#### Aufgabe
Beantworte anhand des gezeigten Textes:
(a) Auf welchen Betrag wird der Streitwert festgesetzt?
(b) Welchen Gesamtwert sollen die beim Einbruch entwendeten Wertgegenstände gehabt haben?
(c) Welche Einbruchstechnik kommt laut Klägerin als einzige in Betracht?

#### Gezeigter Text
☆ ☆ ☆ ☆ ☆

Gehörsverletzung im Schadensersatzprozess: Überspannte Anforderungen an die hinreichende Substantiierung des Klägervortrags bei Inanspruchnahme eines Herstellers von Schließzylindern unter dem Gesichtspunkt der Haftung für wirkungslose Produkte


Leitsatz

Zum Vorliegen eines Gehörsverstoßes wegen überspannter Anforderungen an die hinreichende Substantiierung des Klägervortrags.

Tenor

Auf die Nichtzulassungsbeschwerde der Klägerin wird das Urteil des 3. Zivilsenats des [X.] vom 28. Dezember 2017 aufgehoben.

Die Sache wird zur neuen Verhandlung und Entscheidung, auch über die Kosten des Verfahrens der Nichtzulassungsbeschwerde, an das Berufungsgericht zurückverwiesen.

Der Streitwert wird auf 65.689,92 € festgesetzt.

Gründe

I.

1

Die Klägerin nimmt den beklagten Hersteller von Schließzylindern aus übergegangenem Recht ihres Ehemannes auf Ersatz materiellen Schadens unter dem Gesichtspunkt der Haftung für wirkungslose Produkte in Anspruch. Sie macht geltend, in der [X.] zwischen dem 2. und 5. Dezember 2013 sei es zu einem Einbruch in das Haus ihres Ehemannes gekommen, bei dem Wertgegenstände mit einem Gesamtwert von rund 69.000 € entwendet worden seien. Als einzig denkbare Einbruchstechnik komme das sogenannte Lockpicking, nämlich das Öffnen des Türschlosses mittels eines Weichholzes, etwa einem einfachen Zahnstocher, in Betracht. Sämtliche Türen seien zum [X.]punkt des Einbruchs ordnungsgemäß verschlossen gewesen. Ein Nachschlüsseldiebstahl scheide aus. Die Polizei habe bis auf leichte Hebelspuren an einer der Türen keine [X.] festgestellt. Die Schlösser seien mit Schließanlagen der von der [X.] hergestellten [X.]Serie      versehen gewesen. Diese hätten keinen ausreichenden Schutz gegen Lockpicking geboten.

☆ ☆ ☆ ☆ ☆

#### Bereitgestellte Daten
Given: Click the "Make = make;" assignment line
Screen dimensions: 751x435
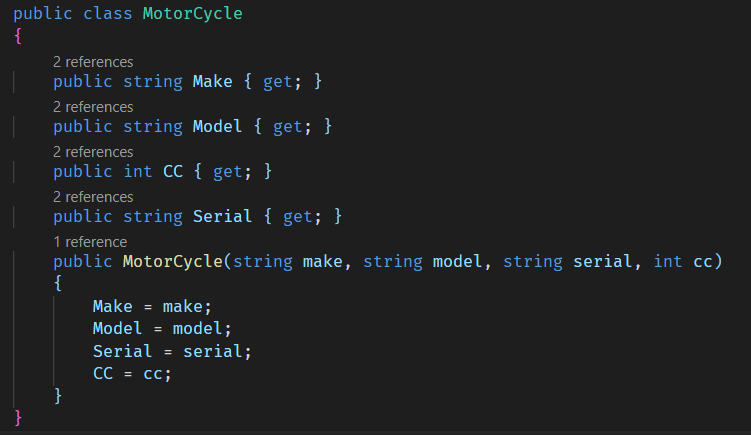Looking at the screenshot, I should [152, 307].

☆ ☆ ☆ ☆ ☆

#### Antwort
(a) Auf 65.689,92 €.
(b) Rund 69.000 €.
(c) Das sogenannte Lockpicking, also das Öffnen des Türschlosses mittels eines Weichholzes, etwa eines einfachen Zahnstochers.